## TASK TO COMPLETE
Where does the string "Enable" occur in the entries below? Copy every line where it does.

Stored items:
• • • • • • •

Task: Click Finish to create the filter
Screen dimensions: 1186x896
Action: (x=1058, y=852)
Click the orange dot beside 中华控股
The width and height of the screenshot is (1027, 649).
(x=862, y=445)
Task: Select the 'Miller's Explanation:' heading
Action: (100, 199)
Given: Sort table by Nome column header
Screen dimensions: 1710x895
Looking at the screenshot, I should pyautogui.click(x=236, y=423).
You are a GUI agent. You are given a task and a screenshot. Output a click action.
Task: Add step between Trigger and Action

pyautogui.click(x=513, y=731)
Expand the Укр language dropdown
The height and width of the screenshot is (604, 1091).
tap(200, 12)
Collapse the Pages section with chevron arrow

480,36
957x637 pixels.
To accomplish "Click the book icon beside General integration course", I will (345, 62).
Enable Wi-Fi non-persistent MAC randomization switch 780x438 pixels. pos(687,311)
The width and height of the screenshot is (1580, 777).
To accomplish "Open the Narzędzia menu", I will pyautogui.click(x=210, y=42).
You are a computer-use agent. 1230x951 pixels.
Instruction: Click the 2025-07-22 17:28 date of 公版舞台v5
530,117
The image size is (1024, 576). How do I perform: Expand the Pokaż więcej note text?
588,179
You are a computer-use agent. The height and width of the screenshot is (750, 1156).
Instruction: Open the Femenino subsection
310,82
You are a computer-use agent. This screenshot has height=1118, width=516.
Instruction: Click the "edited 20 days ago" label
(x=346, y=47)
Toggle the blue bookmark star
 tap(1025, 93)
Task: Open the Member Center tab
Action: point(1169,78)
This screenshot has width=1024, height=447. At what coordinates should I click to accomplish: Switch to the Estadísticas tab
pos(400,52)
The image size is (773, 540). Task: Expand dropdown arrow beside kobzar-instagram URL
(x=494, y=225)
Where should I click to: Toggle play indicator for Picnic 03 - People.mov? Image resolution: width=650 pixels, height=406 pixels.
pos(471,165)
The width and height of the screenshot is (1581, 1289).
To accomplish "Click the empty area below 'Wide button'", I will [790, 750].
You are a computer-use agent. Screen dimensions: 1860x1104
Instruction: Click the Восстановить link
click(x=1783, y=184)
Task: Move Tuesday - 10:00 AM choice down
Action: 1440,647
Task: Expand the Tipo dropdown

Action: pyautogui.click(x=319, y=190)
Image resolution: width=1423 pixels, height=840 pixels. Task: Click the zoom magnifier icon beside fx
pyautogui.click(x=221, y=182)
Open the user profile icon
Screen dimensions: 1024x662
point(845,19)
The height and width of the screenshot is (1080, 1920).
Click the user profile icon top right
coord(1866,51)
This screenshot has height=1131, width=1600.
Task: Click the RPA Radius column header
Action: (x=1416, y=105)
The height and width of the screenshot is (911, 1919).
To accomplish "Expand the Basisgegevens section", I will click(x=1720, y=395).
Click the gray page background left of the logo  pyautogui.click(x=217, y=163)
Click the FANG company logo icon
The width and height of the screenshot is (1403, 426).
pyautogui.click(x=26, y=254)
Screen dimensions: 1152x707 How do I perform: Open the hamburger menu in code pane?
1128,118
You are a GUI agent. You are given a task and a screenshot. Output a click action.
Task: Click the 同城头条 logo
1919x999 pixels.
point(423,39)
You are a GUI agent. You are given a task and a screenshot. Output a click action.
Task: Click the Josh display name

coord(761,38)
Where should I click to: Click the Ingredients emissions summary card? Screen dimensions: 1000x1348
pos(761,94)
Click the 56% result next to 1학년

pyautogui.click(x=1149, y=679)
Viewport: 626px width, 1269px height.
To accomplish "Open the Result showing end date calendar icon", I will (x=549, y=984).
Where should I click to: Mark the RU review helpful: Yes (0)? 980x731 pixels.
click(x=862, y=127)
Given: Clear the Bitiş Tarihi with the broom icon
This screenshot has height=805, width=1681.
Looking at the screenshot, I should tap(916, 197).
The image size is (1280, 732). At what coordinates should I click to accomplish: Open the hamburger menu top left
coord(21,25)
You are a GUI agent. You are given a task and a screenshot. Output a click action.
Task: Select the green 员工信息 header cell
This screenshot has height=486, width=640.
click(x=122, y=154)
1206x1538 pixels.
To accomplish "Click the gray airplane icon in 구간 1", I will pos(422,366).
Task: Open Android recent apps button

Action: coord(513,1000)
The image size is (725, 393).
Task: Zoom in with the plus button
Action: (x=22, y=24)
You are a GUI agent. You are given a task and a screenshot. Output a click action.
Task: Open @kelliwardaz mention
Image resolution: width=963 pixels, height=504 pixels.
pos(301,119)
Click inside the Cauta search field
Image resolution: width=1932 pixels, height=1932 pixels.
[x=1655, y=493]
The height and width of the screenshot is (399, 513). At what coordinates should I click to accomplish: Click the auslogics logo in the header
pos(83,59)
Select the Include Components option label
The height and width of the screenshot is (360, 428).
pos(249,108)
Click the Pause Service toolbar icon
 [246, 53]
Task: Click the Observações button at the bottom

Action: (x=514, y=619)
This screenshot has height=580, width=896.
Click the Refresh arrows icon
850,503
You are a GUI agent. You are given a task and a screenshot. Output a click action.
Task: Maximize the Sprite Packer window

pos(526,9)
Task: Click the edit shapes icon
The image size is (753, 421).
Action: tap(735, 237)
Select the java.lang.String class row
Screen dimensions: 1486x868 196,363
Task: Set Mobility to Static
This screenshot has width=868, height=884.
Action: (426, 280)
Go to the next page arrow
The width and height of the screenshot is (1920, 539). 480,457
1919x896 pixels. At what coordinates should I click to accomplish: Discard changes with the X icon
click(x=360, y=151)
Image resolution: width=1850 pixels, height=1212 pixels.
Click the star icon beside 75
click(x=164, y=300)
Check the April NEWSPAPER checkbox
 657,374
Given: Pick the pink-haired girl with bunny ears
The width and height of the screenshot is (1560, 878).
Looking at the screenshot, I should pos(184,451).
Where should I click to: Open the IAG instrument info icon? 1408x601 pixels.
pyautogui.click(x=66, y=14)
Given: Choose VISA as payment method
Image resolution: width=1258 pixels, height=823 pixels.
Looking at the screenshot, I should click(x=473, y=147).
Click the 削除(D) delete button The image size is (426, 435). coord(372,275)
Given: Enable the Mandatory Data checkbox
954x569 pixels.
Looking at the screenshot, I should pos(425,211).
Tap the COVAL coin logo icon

• • • • • • •

## COMPLETED TASK
Enable Wi-Fi non-persistent MAC randomization switch 780x438 pixels. pos(687,311)
Given: Enable the Mandatory Data checkbox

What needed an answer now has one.